Laughing Boy, real name Connor Sparrowhawk was a young man who was loved and valued by his family. A combination of a learning disability, autism and mental health issues were impacted severely in his teens by seizures. These caused him to be taken into a psychiatric unit for a short assessment period. However, the short period became extended and he was never to leave the unit. He drowned in a bath unattended after a seizure. The book is a painful catalogue of missed opportunities, ineptitude and downright malpractice by a collection of professionals. I intended to write about this book when it was first published in 2017. However the event and the court battle in which Southern Health eventually admitted guilt for the death of Connor was clearly such a huge strain on the family that it didn’t feel right.
The Cabinet ‘reshuffle’ has re-ignited my discontent with the continual and seemingly deliberate Governmental misrepresentation and neglect of the real issues surrounding people with learning disabilities, physical disabilities and neurological differences.
The first thing that leaps out is that Connor Sparrowhawks family are extremely highly attaining and intelligent. Dr Sara herself is an academic at Oxford University, (although she does not blow her own trumpet), specialising in learning disabilities. How is it that a whole system can simply steamroller over this family? I’m not detracting from any less high achieving families but it casts a stark and frightening shadow and doubt that the rights and needs of ANY family with a vulnerable child will be recognised let alone upheld. It sends the message; the government/the system/certain medical staff have made sure you have no rights and they are able to do as we wish with your child including cause death.

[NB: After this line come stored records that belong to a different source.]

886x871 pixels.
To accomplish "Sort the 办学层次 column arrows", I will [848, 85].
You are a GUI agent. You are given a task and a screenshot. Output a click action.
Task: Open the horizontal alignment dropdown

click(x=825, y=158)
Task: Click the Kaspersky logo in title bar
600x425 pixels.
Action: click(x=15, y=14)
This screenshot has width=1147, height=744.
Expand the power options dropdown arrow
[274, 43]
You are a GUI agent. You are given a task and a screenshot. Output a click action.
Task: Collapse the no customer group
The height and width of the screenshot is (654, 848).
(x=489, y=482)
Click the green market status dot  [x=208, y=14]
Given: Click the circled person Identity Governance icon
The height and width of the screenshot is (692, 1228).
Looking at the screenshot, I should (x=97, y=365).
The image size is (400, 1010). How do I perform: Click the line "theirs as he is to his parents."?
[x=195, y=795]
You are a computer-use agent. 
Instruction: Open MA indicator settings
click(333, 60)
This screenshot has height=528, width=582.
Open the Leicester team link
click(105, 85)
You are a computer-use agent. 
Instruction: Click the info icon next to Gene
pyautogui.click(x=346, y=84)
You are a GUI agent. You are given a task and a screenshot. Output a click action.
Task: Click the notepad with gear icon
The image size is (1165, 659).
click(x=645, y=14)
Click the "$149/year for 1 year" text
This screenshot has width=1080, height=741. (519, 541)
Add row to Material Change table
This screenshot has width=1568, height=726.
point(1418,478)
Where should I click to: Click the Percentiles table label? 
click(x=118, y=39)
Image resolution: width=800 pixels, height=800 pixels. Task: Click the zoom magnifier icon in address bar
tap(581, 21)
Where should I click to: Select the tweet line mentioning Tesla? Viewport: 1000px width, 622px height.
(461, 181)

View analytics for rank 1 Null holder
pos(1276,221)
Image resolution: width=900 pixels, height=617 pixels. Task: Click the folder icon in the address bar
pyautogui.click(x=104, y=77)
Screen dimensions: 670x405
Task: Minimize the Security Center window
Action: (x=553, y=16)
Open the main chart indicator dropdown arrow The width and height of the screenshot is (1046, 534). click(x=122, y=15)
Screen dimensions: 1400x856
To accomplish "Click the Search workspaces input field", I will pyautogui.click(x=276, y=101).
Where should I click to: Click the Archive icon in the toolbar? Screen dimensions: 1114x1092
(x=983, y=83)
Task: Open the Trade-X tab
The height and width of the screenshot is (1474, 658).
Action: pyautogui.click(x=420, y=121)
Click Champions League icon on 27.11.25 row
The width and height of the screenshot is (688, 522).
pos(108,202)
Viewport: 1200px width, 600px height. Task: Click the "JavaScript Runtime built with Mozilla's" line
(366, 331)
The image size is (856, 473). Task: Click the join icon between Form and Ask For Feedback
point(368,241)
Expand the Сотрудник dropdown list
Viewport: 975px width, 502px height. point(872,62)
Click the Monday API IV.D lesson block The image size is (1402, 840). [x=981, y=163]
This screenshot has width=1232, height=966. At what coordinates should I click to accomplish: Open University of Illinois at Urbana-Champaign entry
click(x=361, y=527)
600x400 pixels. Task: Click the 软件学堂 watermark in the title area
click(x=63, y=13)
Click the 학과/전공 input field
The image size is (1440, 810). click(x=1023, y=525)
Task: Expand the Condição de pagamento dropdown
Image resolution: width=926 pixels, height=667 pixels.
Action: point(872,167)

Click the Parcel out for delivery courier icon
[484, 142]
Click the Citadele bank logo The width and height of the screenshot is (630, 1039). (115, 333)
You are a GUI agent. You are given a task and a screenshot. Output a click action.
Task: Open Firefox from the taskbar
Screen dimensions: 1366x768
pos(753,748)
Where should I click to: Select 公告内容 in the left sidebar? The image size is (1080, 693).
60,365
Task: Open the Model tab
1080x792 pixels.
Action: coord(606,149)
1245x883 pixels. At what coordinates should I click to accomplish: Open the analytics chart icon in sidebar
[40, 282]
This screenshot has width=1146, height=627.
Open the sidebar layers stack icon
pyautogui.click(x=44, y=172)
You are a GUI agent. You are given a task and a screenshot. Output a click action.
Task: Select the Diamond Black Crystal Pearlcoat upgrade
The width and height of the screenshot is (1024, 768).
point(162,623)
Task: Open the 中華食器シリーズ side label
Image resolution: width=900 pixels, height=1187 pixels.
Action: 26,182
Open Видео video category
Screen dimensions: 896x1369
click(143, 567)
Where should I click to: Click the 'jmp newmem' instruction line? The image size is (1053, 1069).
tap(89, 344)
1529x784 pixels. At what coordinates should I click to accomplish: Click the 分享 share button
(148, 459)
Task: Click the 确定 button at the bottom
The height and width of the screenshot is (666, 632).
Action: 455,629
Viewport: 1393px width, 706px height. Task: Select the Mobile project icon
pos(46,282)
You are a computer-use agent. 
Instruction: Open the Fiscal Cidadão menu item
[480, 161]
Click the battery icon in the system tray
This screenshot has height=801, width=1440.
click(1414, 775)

If this seems over dramatic to you, you will need to learn that there are around 3000 families living in isolation from their loved young people in private ‘hospitals’ who seem to be strategically placed as far away from them as possible. Always citing ‘there is no suitable support in the local area’, yet this happens all over the U.K. It just seems disingenuous to me.
Not just this, but the continual insistence of these hospitals in overmedicating detainees without appropriate and peer reviewed effective therapies and blaming the CYP’s distress at being isolated from family and home on ‘mental health problems’ which require further medication, dangerous restraints, trauma to the ‘patient’, trauma and distress to families and a whopping great bill to the taxpayer, syphoned through the NHS into the eager arms of privately hospitals. Interesting to see how many Tory peers have a great interest in the finances of these places by the way.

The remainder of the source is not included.